Из чего это делают море по таким утрам, разве что только из молочного с зеленым стекла, а воздух, точно, делают на Луне или еще где, но, наверное, такой воздух делают еще и здесь, на пляжах у железной дороги, где он с особенным лунным отливом, и Витя идет к буне, но на нее не выходит, потому что спускается вниз, садится на гальку, прислоняется спиной к бетонным блокам с той стороны, где тень, и закрывает глаза. Удочку он поставил рядом, и она высится над ним, как древко без флага, а если бы был флаг, то был бы белым, как сигнал о сдаче.
Лучше всего быть молниеносной летучей мыслью, которая, как кусок отломанного антрацита, носится куда хочет по зеленеющему небу, а в это время зажигаются окна, и он подумал, что не мыслью, а мышью и еще что это одно и то же, потому что если не мысль о Вите, то Вити не будет тоже.

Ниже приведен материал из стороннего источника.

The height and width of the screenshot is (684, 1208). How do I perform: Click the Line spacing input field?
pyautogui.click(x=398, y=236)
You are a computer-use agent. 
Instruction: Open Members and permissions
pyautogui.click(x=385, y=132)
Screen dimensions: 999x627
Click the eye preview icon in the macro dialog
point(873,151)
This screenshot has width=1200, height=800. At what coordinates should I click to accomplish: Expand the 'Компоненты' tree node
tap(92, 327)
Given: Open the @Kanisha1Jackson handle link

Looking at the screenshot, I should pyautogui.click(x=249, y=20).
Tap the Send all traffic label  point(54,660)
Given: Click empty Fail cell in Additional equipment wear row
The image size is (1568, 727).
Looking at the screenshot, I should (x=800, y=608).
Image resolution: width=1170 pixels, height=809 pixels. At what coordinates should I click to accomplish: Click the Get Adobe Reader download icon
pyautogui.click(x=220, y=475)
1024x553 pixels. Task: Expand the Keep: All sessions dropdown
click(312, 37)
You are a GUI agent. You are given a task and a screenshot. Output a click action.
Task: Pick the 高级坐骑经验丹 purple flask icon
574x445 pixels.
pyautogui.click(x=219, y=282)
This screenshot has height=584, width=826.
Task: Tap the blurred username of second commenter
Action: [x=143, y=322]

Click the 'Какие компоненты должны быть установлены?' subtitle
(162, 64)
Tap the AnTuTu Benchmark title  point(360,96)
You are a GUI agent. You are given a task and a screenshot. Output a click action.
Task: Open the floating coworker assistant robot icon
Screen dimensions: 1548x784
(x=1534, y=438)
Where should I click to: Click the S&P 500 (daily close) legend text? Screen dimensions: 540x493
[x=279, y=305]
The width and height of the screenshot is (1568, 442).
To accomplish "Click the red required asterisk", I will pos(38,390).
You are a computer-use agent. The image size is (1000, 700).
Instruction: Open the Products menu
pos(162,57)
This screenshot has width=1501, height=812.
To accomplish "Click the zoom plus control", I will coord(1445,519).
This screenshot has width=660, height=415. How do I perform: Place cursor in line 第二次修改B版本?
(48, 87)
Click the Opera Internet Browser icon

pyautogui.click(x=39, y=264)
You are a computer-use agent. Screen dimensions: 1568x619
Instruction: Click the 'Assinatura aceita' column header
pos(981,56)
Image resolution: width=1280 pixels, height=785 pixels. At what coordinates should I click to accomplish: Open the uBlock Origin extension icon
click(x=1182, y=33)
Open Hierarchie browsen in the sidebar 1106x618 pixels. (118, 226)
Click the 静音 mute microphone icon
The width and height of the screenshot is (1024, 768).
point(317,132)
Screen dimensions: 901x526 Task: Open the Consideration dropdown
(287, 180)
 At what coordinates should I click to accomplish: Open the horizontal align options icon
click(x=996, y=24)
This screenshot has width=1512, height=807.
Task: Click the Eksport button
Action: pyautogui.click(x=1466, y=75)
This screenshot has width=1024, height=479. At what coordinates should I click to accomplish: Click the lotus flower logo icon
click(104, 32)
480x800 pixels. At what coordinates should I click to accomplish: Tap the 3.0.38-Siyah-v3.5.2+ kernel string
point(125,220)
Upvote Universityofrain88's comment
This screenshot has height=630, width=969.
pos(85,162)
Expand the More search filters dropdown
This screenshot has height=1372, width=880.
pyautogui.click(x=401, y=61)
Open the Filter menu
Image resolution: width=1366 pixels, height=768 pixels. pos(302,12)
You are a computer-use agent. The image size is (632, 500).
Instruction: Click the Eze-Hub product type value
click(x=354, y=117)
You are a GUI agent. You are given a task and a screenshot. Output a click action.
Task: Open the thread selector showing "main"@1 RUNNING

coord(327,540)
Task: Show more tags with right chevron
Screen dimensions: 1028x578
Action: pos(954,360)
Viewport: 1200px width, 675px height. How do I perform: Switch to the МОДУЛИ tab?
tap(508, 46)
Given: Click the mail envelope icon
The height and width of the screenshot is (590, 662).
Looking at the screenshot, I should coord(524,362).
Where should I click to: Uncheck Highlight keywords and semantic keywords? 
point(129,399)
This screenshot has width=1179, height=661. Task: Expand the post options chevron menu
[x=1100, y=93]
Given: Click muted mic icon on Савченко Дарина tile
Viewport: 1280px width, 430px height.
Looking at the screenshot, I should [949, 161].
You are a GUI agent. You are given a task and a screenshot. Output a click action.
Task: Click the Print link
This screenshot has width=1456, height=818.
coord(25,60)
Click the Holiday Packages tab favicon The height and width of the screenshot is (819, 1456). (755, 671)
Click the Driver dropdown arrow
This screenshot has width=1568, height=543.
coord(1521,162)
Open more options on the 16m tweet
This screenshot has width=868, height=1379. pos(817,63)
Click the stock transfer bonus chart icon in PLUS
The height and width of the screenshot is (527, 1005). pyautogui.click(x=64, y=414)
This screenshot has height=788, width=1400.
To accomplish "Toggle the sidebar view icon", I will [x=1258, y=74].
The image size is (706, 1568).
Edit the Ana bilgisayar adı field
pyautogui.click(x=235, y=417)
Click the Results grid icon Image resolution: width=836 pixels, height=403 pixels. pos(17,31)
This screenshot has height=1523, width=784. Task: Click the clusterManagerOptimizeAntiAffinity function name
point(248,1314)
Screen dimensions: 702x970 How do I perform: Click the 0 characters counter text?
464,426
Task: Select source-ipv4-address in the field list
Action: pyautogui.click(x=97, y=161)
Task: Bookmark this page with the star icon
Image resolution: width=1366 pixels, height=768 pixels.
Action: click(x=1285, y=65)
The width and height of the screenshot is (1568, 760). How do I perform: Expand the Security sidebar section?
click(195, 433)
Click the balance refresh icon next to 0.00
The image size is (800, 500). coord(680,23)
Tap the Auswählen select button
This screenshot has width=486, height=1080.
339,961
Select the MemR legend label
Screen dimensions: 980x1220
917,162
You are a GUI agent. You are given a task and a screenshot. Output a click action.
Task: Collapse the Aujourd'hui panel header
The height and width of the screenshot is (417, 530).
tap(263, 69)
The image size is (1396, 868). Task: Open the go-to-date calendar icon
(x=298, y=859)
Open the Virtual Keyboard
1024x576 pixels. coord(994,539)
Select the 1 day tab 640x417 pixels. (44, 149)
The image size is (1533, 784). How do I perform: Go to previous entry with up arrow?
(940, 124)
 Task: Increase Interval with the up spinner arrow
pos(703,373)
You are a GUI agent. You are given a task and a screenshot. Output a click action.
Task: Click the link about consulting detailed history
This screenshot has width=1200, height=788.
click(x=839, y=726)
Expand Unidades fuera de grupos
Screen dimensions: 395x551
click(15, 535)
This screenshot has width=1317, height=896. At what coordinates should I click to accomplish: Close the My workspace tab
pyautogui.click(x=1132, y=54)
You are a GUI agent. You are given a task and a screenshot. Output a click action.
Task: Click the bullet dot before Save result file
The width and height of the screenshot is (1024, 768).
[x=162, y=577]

Мысль о мыши делает ее антрацитной, парящей и свободной там, куда Витя может дотянуться только пока играет в ресторане или на концерте, свингуя и потопывая ногой в кроссовке, а инструмент звенит и свисает на нем, тяготя и хорошея, как выбившаяся из-за ремня незаправленная рубаха, и вознося туда, куда ногами не дойти.
Он чувствует холод воды, и, кажется, хорошо бы разуться и забрести в нее по колено, наверное, сразу же станет легче. Сквозь прикрытые веки вспыхивают колкие зайчики неправильной формы, пляшущие на волнах, которые теперь живут внутри Витиных глаз, а он думает, что на олимпийской стройке на Поляне исчезло 20 таджиков, а потом выяснилось, что их утопили в жидком растворе, и теперь, чтобы их достать, надо бетон взрывать, и все равно навряд ли он поддастся – кто же будет взрывать зацементированный котлован, а раньше на Поляне было хорошо, речка звенела, как хрусталь, и ястребы кружились в глубине небес, как справедливость и предел прозрачности.
А вот туман над морем и стал еще гуще, взамен того чтобы уйти, а наверху из кафе раздался звук движения, и Витя, оставив снасти, встал и пошел по лестнице наверх, туда, где звякнуло.
Огромный черный грохот рвет тишину в куски – это грохочет поезд на Сухуми, раскачивая ходом и ветром зеленые верхушки кипарисов, в одной из которых Витя когда-то убил воробья, а потом ночью плакал, а за стеной сарайчика какой-то курортник скрипел раскладушкой, а девчонка постанывала, а теперь кипарис качает верхушкой без воробья, или, может, с каким другим воробьем, и Вите от этого свободно и пусто.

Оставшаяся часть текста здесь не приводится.